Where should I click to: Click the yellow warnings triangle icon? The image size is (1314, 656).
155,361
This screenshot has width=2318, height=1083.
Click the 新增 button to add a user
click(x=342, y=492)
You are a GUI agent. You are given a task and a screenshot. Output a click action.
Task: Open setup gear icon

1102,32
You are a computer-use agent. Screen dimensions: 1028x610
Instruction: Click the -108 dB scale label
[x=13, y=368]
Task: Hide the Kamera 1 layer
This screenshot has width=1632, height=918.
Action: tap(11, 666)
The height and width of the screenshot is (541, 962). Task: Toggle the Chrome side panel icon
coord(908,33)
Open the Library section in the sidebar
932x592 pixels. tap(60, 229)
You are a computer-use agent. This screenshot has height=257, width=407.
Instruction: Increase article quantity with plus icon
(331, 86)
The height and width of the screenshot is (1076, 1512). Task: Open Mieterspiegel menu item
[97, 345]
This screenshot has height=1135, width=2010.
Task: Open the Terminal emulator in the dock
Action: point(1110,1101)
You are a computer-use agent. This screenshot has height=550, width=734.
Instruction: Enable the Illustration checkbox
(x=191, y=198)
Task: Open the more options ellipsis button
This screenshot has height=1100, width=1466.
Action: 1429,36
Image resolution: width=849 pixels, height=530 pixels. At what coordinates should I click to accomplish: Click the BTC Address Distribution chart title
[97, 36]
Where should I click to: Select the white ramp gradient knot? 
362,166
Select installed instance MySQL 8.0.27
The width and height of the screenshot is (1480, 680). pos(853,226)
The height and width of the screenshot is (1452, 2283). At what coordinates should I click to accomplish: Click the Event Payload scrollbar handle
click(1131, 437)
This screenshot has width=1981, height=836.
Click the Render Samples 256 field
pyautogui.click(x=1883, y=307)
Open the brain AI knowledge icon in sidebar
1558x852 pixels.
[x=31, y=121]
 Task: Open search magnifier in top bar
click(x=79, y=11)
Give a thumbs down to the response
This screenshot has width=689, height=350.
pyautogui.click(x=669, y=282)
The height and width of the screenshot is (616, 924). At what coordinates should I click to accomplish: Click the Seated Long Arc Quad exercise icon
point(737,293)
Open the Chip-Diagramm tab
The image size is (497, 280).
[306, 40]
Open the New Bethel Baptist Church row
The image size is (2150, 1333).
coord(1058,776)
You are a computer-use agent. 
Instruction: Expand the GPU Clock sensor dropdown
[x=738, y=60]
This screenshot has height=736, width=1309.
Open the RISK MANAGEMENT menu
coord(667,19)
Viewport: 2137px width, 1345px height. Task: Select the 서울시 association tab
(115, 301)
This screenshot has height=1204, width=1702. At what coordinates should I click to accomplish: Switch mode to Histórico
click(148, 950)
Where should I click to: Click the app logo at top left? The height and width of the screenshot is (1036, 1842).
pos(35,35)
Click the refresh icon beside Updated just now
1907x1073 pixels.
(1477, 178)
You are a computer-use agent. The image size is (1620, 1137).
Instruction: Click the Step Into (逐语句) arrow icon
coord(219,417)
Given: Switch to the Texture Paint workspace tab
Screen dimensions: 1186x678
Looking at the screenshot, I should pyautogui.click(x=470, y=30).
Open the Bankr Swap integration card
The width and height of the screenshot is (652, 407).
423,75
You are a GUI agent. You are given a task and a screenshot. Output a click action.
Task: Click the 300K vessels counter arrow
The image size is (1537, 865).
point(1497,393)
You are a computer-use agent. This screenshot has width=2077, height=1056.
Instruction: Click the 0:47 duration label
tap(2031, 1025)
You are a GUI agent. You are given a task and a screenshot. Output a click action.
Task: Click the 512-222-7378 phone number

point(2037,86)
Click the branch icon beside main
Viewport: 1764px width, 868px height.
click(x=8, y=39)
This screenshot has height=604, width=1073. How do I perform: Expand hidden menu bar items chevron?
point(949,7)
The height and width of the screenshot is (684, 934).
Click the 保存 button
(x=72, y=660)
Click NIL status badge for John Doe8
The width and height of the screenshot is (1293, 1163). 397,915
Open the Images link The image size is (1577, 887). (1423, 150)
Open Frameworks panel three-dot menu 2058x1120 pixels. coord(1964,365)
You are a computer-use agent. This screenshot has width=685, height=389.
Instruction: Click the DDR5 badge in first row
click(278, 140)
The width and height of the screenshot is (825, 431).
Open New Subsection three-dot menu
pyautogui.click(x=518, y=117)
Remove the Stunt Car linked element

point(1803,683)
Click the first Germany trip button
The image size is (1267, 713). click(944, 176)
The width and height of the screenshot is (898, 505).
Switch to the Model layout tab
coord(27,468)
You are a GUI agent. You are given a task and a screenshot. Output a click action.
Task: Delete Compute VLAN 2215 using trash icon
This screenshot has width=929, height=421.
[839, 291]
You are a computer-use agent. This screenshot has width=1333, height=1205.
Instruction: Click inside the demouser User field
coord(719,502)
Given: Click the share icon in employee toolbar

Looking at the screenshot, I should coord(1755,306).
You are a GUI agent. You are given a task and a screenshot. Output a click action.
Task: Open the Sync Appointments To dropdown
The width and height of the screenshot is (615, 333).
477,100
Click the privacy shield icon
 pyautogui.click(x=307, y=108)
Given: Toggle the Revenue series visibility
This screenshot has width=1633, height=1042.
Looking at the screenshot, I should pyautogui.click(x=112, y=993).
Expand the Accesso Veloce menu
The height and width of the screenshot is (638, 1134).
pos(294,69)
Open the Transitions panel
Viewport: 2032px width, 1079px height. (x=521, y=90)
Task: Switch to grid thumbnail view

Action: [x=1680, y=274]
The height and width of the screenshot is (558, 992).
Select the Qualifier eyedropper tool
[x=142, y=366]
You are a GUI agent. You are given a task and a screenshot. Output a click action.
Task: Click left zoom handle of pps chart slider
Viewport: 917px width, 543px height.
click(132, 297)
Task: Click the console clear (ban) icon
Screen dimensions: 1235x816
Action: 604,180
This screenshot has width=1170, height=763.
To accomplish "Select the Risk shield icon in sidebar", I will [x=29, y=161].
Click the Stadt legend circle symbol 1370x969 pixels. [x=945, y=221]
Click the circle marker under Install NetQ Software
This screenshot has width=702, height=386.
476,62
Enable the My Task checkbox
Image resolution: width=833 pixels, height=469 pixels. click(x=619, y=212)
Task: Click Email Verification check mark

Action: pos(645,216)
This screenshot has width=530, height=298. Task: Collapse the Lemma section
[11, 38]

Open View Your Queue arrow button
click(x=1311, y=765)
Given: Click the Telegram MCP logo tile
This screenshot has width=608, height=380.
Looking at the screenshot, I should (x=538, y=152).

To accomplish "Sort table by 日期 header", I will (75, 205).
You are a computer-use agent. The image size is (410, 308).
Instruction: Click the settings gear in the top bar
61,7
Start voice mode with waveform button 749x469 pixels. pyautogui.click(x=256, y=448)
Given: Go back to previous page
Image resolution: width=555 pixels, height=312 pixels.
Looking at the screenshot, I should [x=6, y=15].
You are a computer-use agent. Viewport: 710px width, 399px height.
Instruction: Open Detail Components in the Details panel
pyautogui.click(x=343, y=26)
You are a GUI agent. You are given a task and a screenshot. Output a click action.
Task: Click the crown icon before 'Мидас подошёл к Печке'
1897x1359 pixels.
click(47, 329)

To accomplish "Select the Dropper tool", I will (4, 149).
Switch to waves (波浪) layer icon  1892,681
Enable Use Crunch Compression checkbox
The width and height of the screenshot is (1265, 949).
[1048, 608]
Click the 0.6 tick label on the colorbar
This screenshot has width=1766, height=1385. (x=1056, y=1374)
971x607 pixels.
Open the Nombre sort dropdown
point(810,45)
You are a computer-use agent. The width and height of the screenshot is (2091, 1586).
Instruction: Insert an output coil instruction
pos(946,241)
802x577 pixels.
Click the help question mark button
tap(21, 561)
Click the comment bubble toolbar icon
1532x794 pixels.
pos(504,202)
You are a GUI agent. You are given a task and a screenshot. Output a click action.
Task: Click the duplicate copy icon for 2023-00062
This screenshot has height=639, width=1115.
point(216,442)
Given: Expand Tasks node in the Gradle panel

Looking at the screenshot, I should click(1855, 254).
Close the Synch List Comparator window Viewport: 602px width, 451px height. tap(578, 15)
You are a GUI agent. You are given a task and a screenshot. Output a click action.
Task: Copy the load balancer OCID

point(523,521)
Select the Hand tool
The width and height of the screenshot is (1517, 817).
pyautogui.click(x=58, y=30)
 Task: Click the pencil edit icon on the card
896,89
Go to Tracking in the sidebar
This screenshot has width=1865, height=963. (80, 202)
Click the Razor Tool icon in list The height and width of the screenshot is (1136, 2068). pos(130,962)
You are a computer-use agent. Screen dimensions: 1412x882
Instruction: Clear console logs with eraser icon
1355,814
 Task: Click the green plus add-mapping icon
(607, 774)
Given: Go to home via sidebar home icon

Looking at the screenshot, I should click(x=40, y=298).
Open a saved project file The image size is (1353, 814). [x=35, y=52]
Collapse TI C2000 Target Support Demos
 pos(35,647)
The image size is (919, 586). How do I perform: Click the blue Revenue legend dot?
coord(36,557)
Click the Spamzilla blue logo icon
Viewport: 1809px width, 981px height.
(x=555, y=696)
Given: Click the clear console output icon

########################################

*TASK BRIEF*
For the string "will", return every line of the data where it appears.

*SOLUTION TO THE PROBLEM*
To accomplish "Select the Risk shield icon in sidebar", I will [x=29, y=161].
To accomplish "Sort table by 日期 header", I will (75, 205).
To accomplish "Select the Dropper tool", I will (4, 149).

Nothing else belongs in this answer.